Formerly, officers were permitted to deploy the weapons only if they believed it “necessary to prevent the person … from causing death or serious bodily injury to him/herself, an officer or another person,” criteria that are also required for the use of deadly force.

Officials said the previous restrictions discouraged some officers from using their stun guns, and the new policy allows police to use stun guns to de-escalate an incident more quickly.

Law enforcement “will be in a position to neutralize a situation before it escalates to the point at which lethal or deadly force would be used,” said Hoffman. “Our goal here is to save as many lives as possible.”

Police in New Jersey have used stun guns more than 60 times since November 2012, according to the attorney general’s office, one of which resulted in “significant injury.”

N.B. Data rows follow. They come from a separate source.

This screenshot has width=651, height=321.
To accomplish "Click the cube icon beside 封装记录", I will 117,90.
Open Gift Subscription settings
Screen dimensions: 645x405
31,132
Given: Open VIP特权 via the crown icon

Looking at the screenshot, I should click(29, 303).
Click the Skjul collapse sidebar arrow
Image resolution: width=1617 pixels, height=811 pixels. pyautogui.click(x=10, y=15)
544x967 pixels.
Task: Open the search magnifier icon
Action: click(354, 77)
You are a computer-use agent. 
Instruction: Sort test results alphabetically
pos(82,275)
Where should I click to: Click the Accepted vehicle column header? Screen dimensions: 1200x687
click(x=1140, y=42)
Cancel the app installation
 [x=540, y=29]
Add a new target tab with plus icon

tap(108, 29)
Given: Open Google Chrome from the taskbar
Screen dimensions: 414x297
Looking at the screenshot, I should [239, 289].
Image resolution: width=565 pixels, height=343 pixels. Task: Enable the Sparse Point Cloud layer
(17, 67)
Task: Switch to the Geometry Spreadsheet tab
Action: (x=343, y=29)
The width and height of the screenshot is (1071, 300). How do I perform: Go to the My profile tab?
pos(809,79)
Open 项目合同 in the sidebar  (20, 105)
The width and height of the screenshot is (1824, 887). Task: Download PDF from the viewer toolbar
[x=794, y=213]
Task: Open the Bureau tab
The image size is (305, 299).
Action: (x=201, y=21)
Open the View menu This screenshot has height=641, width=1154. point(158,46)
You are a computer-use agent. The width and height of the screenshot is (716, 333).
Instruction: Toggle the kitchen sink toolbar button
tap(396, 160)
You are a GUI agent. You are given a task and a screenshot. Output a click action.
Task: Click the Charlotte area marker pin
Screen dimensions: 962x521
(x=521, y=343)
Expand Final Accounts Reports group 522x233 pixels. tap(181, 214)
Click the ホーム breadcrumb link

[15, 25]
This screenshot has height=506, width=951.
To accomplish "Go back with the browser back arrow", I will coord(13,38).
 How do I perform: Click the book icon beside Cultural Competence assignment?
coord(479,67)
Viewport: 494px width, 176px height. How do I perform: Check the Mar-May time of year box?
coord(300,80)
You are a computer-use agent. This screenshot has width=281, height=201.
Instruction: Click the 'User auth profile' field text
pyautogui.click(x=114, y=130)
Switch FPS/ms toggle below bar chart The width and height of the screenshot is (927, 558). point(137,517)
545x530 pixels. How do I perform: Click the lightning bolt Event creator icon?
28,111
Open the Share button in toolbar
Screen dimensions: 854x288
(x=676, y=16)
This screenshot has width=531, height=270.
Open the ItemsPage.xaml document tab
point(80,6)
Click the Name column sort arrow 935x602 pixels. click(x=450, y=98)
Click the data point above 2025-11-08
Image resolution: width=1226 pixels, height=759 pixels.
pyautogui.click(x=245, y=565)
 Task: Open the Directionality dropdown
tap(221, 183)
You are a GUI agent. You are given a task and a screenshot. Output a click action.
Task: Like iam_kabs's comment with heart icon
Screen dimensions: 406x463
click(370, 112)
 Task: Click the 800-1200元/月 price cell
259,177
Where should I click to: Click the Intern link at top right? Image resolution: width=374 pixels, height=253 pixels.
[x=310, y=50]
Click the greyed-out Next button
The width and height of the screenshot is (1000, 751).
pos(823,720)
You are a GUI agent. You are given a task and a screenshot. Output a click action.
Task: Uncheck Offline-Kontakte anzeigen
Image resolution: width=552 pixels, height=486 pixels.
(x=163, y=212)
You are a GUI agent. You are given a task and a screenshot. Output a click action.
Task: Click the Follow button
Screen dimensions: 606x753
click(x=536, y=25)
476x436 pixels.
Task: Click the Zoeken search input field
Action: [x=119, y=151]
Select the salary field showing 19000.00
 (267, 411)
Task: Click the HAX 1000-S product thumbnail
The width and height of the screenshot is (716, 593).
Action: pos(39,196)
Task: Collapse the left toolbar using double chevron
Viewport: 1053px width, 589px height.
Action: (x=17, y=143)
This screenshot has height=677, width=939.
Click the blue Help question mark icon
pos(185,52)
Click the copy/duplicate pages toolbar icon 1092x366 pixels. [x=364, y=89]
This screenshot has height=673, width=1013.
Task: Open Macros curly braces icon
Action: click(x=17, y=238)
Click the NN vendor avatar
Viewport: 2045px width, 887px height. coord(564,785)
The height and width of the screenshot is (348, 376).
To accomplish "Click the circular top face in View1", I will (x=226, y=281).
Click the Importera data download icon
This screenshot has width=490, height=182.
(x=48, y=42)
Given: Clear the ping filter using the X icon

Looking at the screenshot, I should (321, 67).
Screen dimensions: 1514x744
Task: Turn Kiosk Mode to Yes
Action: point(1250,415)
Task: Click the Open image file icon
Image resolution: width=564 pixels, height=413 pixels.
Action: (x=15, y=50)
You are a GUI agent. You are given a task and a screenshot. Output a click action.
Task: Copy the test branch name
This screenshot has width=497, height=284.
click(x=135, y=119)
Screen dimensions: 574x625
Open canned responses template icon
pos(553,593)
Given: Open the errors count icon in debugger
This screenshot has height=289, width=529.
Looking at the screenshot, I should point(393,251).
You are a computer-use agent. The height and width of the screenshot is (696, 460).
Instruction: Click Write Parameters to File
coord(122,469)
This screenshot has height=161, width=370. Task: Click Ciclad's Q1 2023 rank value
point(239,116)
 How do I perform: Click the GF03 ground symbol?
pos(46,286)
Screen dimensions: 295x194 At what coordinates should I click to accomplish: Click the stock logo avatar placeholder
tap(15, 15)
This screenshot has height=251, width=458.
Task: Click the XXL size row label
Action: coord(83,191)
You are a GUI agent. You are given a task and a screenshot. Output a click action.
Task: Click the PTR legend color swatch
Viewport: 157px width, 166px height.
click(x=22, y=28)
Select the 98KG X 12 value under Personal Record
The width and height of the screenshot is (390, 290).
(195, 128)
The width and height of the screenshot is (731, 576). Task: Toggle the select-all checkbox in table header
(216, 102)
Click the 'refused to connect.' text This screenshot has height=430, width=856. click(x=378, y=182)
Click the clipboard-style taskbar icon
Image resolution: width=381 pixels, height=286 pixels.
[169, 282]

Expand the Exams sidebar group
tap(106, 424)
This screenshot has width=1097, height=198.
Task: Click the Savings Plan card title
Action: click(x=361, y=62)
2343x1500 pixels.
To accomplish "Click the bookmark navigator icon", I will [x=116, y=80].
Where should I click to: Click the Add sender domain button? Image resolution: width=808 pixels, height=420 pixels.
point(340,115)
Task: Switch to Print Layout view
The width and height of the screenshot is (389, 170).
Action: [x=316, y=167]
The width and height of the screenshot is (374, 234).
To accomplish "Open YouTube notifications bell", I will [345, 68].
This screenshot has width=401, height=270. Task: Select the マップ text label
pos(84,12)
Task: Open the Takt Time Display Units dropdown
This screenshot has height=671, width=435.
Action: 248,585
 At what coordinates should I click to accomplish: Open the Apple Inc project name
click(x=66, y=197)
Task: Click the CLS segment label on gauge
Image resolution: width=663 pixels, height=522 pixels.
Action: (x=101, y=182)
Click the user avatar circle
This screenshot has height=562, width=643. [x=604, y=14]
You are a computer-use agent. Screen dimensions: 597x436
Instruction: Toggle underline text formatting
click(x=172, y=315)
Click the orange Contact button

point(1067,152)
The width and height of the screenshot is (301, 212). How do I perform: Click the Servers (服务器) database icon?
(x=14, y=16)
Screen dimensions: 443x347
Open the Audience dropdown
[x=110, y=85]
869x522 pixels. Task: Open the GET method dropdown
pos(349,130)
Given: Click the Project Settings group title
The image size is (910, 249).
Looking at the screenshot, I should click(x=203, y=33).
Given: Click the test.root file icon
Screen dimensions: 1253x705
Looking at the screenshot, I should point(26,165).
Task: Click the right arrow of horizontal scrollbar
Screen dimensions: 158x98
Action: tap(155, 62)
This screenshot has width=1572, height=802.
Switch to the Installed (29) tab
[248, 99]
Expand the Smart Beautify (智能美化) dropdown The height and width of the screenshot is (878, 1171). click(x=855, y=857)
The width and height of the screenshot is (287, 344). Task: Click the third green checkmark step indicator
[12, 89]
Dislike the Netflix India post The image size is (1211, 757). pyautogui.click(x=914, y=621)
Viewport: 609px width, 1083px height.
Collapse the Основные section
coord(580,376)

“Police officers have been crying for this [rule change] for a long, long time,” said Denville Police Chief Christopher Wagner, who is also president of the New Jersey State Association of Police Chiefs.

“Stun guns are great tools we can use in between physical force and deadly force.”

But some civilian advocates said the policy change will lead to a spike in police use of stun guns with destructive results.

“What we’ve seen around the country is ‘mission creep,’ and stun guns begin to be used in scenarios where they shouldn’t be,” said Ari Rosmarin, public policy director of the ACLU of New Jersey. “In fact, serious injury or death to civilians goes up.”

Rosmarin also questioned whether stun guns are actually as “non-lethal” as advertised, pointing to cases across the country in which people have been injured or died after being shocked by a Taser.

A recent study by a Drexel University researcher found that those shocked by a stun gun exhibit diminished brain function for about an hour.

The attorney general’s office distributed nearly $390,000 to state police departments last year, which helped purchase 362 news stun guns.